Abstract
Giant cell angiofibroma was first described as a distinctive orbital soft-tissue tumour in male adults; it is now recognized that this mesenchymal tumour can present in other anatomical regions. In this article, a case of giant cell angiofibroma of parapharyngeal space in a 25-year-old woman is described. Clinicopathologic features of this tumour are reviewed. To the authors’ knowledge, this is the first reported case of giant cell angiofibroma arising in the parapharyngeal space.
Giant cell angiofibroma (GCA) was described as a unique orbital neoplasm by Dei Tos in 1995 . This rare tumour is characterized by a patternless proliferation of spindle cells, multinucleated giant cells and pseudovascular spaces. Tumour cells stain positively for mesenchymal markers, CD34 and vimentin, and negative or minimal staining for epithelial, nerve and muscle markers. It is important to recognize this entity in order to avoid misdiagnosis with other fibrous and vascular tumours. The authors report the case of a GCA with a rare parapharyngeal location, and discuss its nature, diagnosis and treatment .
Case report
A 25-year-old woman was referred with a 1-month history of a left parotid tumour. Her medical history was unremarkable, except for the diagnosis of temporomandibular dysfunction syndrome. The patient had not undergone any previous surgery. There was no history of cancer in her family members. On examination, there was a large soft-tissue mass in the left parotid area. The painless lesion of fibroelastic consistency was palpated subcutaneously and intraorally along the pharyngeal area. Facial nerve function was intact and there was no evidence of palpable cervical lymphadenopathy. The remainder of the head and neck examination was normal ( Fig. 1 ).
A computed tomography (CT) scan performed with contrast revealed a well-delimited, encapsulated mass occupying the left parotid gland region in the deep lobe, that extended and obliterated the left parapharyngeal space and impinged on the left margin of the oropharynx. The mass had a well-circumscribed border with heterogeneous enhancement, measuring approximately 57 mm × 54 mm × 43 mm, without infiltration to the adjacent muscle or skin. No bone erosion was identified on imaging studies ( Fig. 2 ).

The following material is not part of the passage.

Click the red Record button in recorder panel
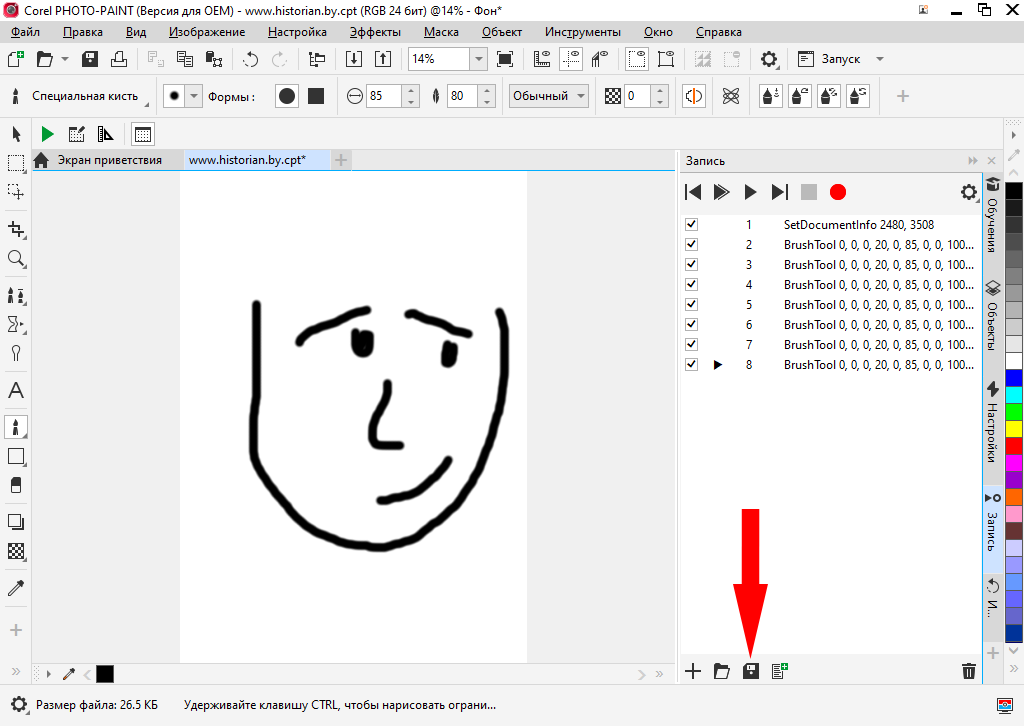 (x=838, y=192)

Fine-needle aspiration of the mass showed atypical myofibroblastic cells and intense haemorrhagic necrosis, consistent with a neoplastic process that could not be classified further. At this time, radiological and cytological differential diagnoses included parotid gland tumour, angiosarcoma, synovial sarcoma, fibrosarcoma and other pathological entities such as fibrous or vascular tumours.

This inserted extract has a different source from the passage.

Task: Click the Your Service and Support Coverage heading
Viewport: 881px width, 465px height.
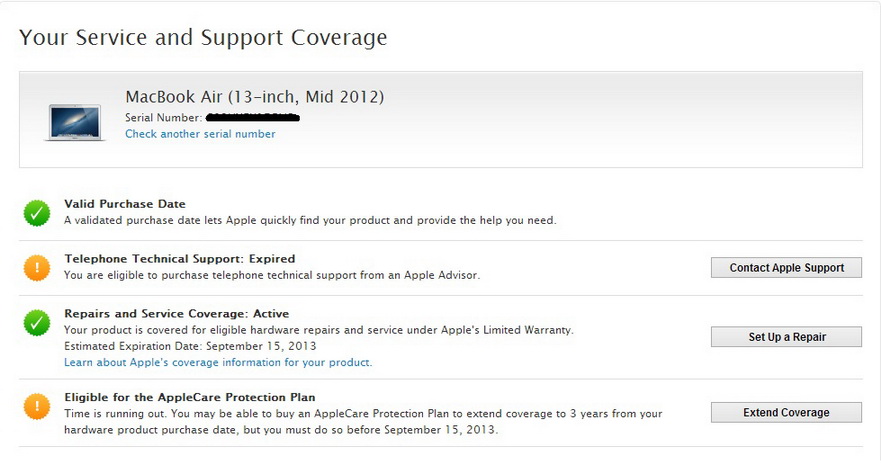Action: coord(203,38)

Surgery was performed under general anaesthesia. The skin incision in the preauricular and cervical region allowed good access to the lesion for a conservative transparotid approach and safe control in case of a vascular accident. It was decided to perform an intraoperative histological examination of the parotid superficial lobe and two cervical lymph nodes. As there was no evidence of malignant cells in the lesion, the surgeon removed only the deep parotid lobe and parapharyngeal mass ( Fig. 3 A ). The tumour mass appeared to have no obvious infiltration into the surrounding tissues and was excised completely. The residual surgical defect was not reconstructed and the wound was drained and closed in layers.

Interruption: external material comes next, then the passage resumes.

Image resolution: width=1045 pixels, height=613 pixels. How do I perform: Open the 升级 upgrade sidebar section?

Macroscopic examination disclosed a solid, hard-elastic, brownish-red, lobular mass measuring 60 mm × 70 mm × 64 mm ( Fig. 3 B). Light microscopy examination revealed a circumscribed, cellular mass with a fibrous pseudocapsule. A proliferation of spindle cells containing round-to-oval bland nuclei with pseudoinclusions was present. Numerous floret-like multinucleated giant cells, capillary-sized blood vessels, and angiectoid pseudovascular spaces were present in the tumour ( Fig. 4 A and B ).
To rule out a diagnosis of synovial sarcoma, fluorescence in situ hybridization was employed with the LSI SYT Dual Color Break Apart rearrangement probe. A study of the SYT gene (18q 11.2) was made, with evaluation of at least 200 tumoural cell nuclei giving a negative result (rearrangement of the SYT gene in 8% of the tumour cells studied). Immunohistochemical analysis revealed strong positivity for the mesenchymal markers vimentin, CD34, BCL2 and CD99 in neoplastic cells. Tumour cells were negative for smooth muscle actin, CKAE1/AE3, CK1/5/10/14, S100, p63, CD31, EMA and PGFA. Ki67-positivity was evident in less than 10% of tumour cells. All of the immunohistochemical stains were compared with appropriate positive and negative controls ( Fig. 4 C and D).
The resected tissue was examined histologically by the pathology department and a diagnosis of GCA was made. The margins of the surgically resected tissue showed no evidence of tumour cells, and on that basis the authors concluded that the tumour had been removed successfully.
After surgery, the patient had an uneventful postoperative course with complete healing. She was discharged on the seventh postoperative day to be followed up at the outpatient clinic. At the 2-year follow-up examination she remained free of any recurrence of the condition.